**To do:** Any image in the records should be left out; output everything else exactly.

**Data listing:**
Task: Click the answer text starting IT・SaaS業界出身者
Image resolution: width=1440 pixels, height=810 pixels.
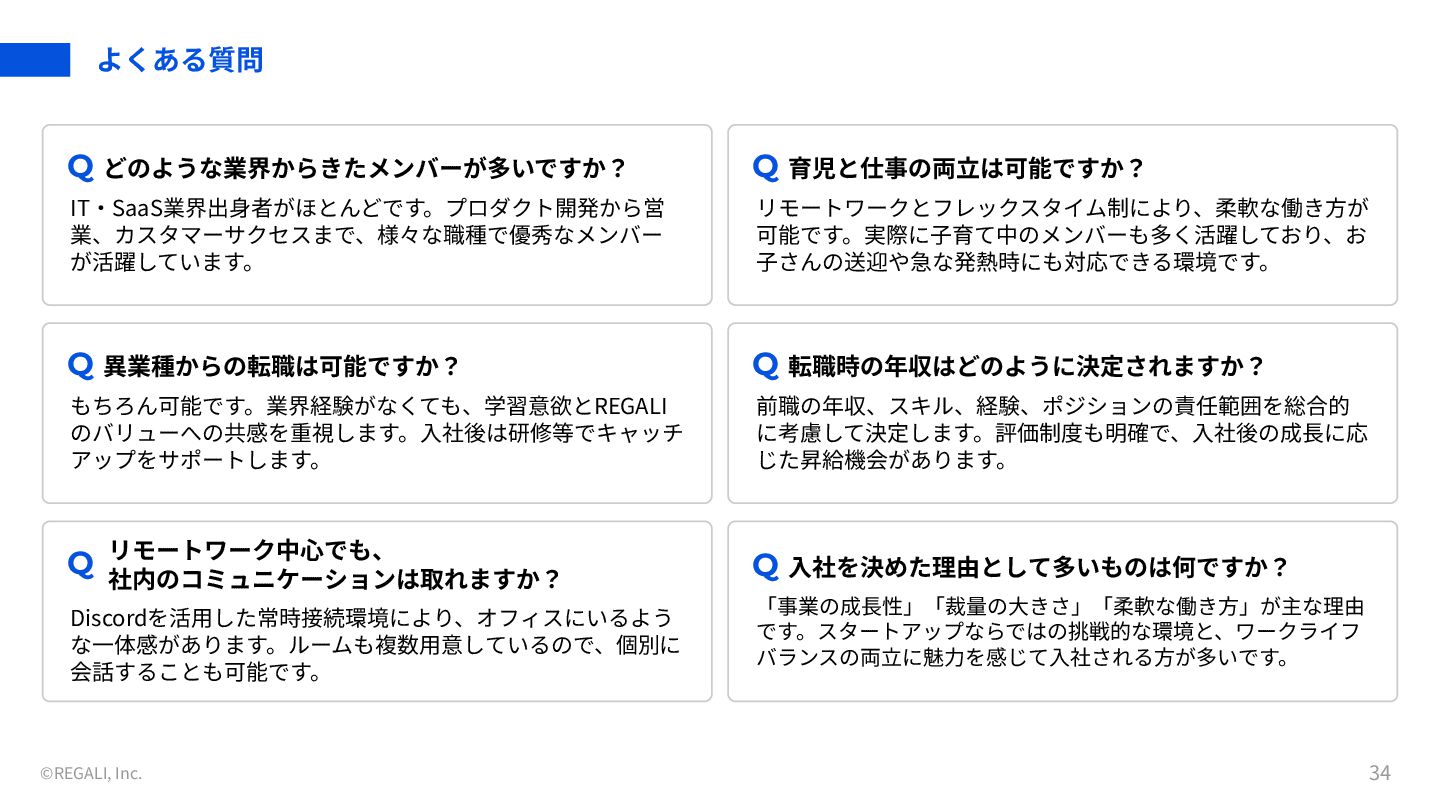Action: (x=367, y=235)
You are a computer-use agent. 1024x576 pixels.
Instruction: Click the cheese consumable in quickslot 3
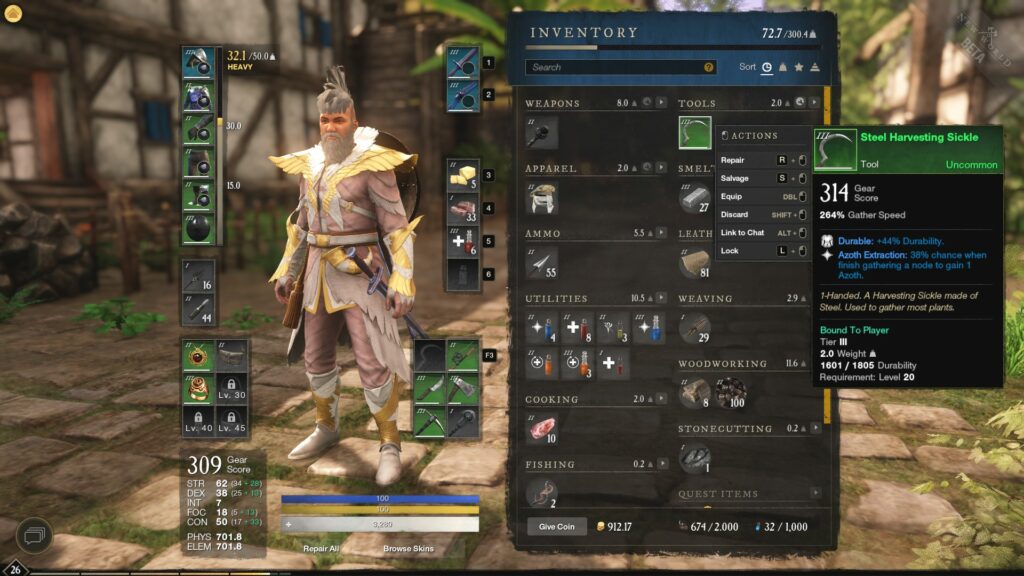coord(463,175)
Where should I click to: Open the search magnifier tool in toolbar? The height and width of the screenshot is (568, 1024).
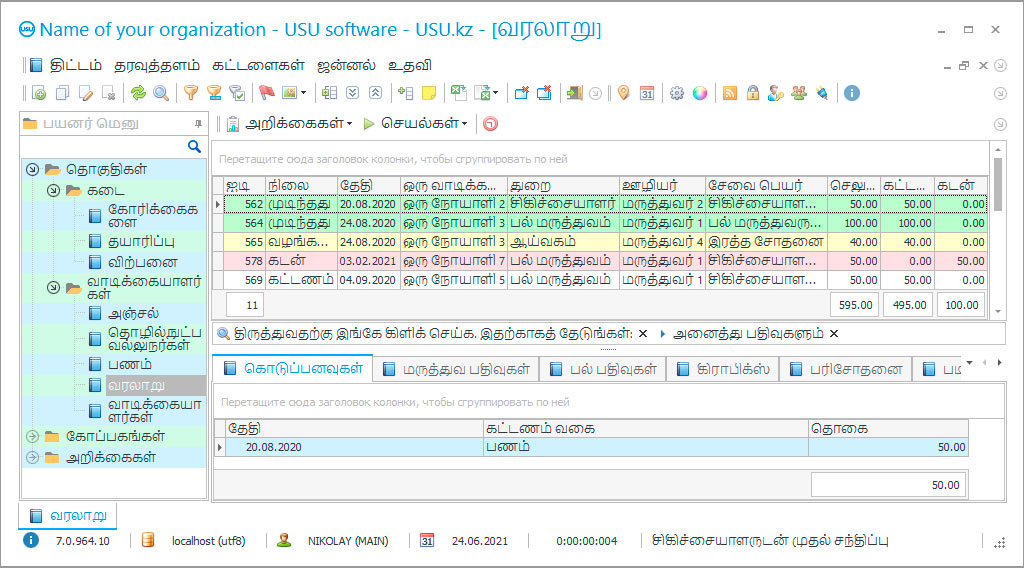tap(159, 93)
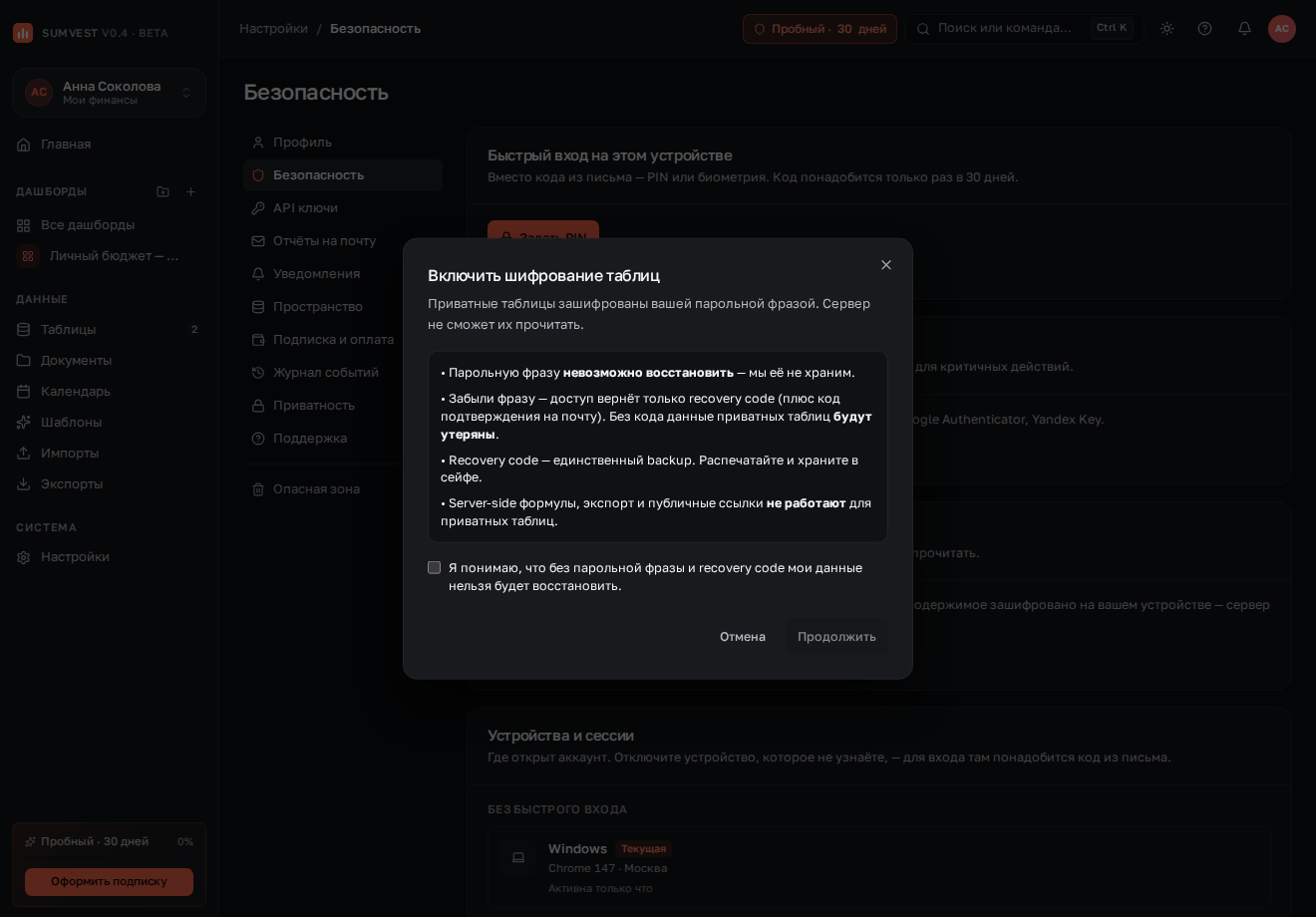Viewport: 1316px width, 917px height.
Task: Click the add dashboard plus icon
Action: 191,191
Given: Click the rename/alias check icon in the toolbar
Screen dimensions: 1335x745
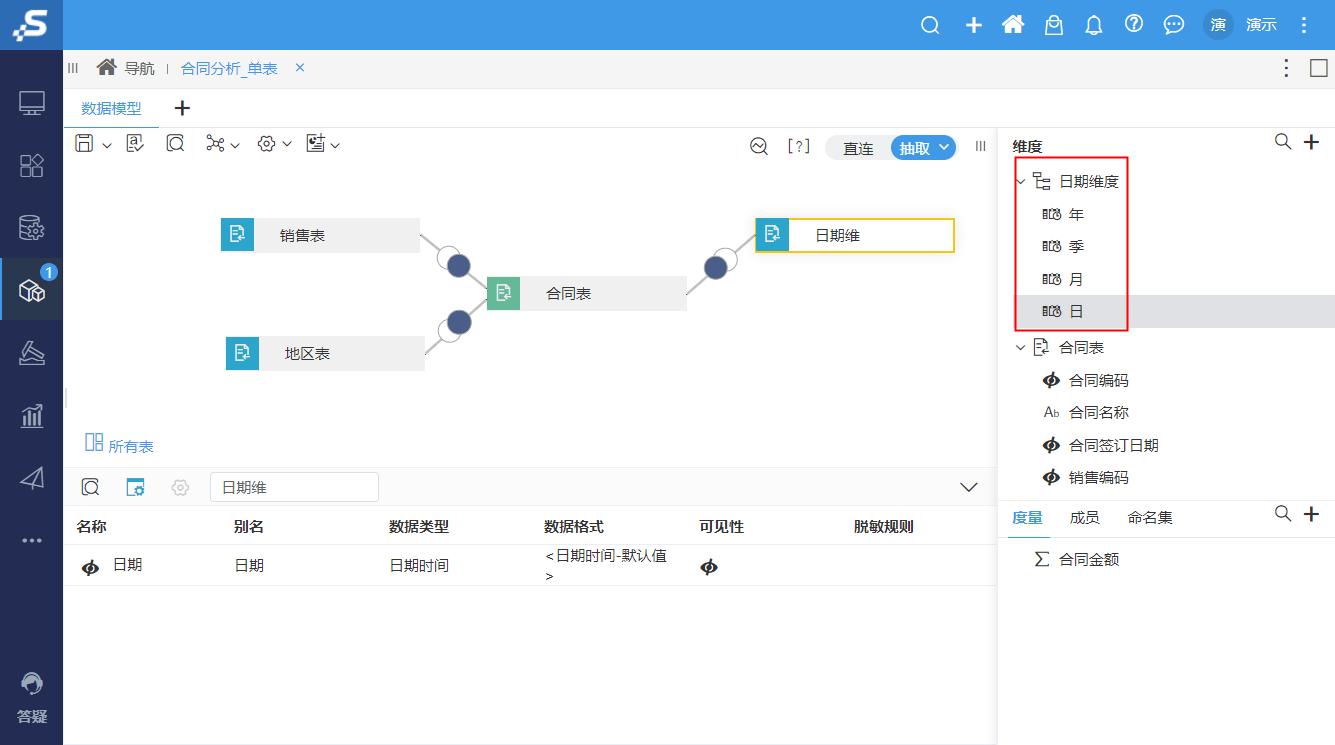Looking at the screenshot, I should point(134,143).
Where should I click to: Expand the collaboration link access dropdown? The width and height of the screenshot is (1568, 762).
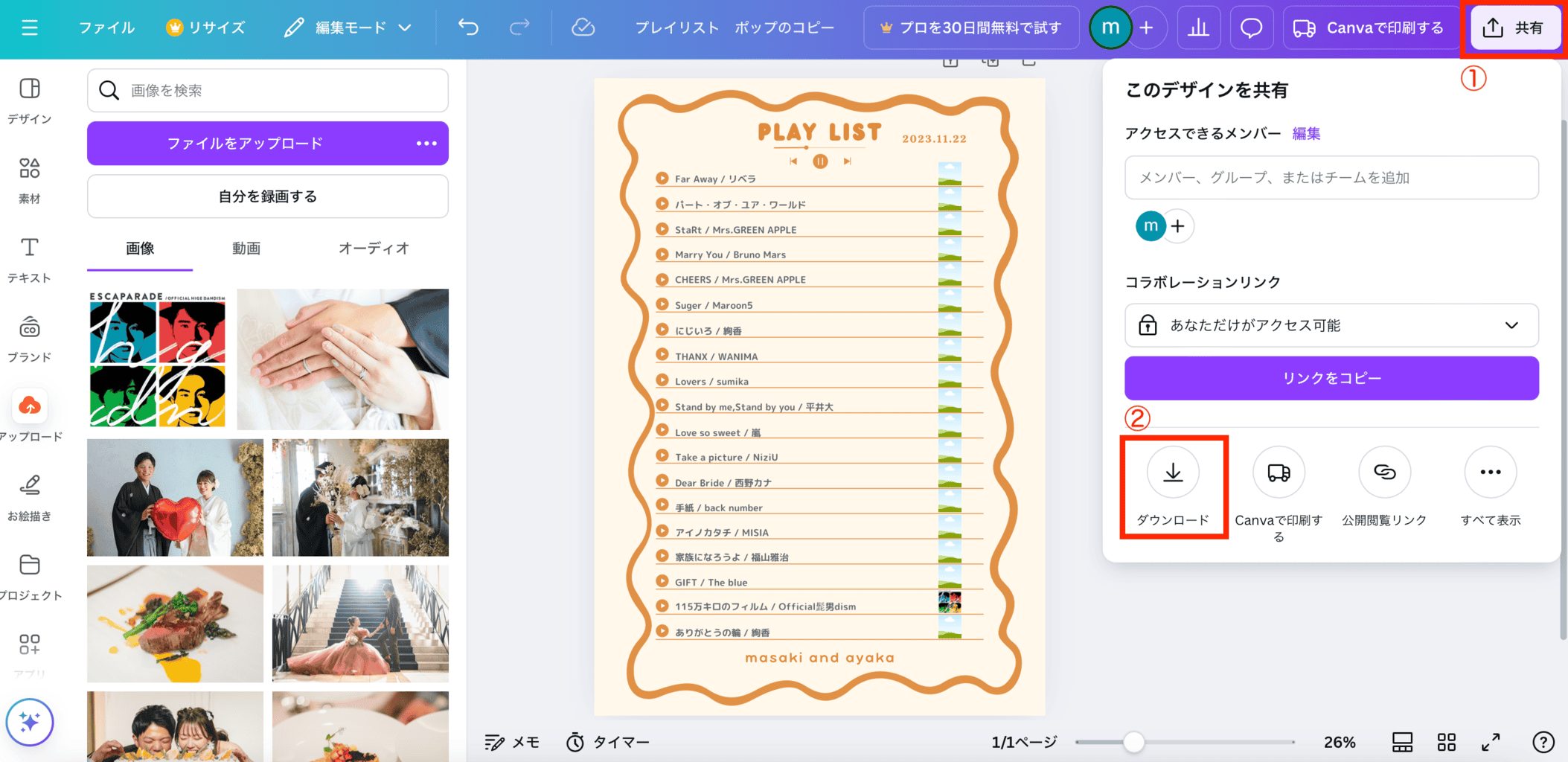[1511, 325]
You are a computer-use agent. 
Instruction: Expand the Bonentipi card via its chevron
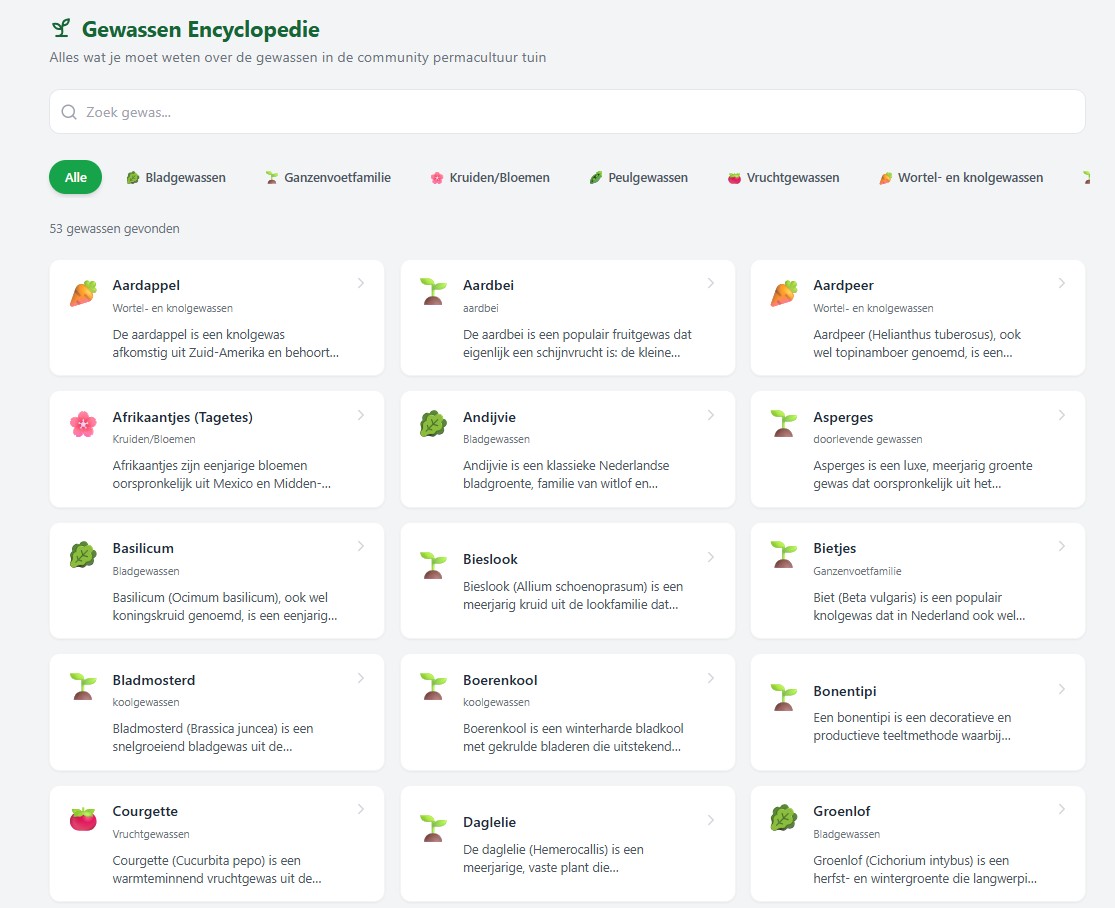click(1062, 688)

**Answer to this problem:**
Task: Click the answer text starting IT・SaaS業界出身者
Image resolution: width=1440 pixels, height=810 pixels.
Action: (x=367, y=235)
You are a computer-use agent. 1024x576 pixels.
Instruction: Click the cheese consumable in quickslot 3
coord(463,175)
Where should I click to: Open the search magnifier tool in toolbar? The height and width of the screenshot is (568, 1024).
tap(159, 93)
Viewport: 1316px width, 917px height.
Task: Click the add dashboard plus icon
Action: 191,191
Given: Click the rename/alias check icon in the toolbar
Screen dimensions: 1335x745
Looking at the screenshot, I should point(134,143).
Where should I click to: Expand the collaboration link access dropdown? The width and height of the screenshot is (1568, 762).
[1511, 325]
You are a computer-use agent. 
Instruction: Expand the Bonentipi card via its chevron
click(1062, 688)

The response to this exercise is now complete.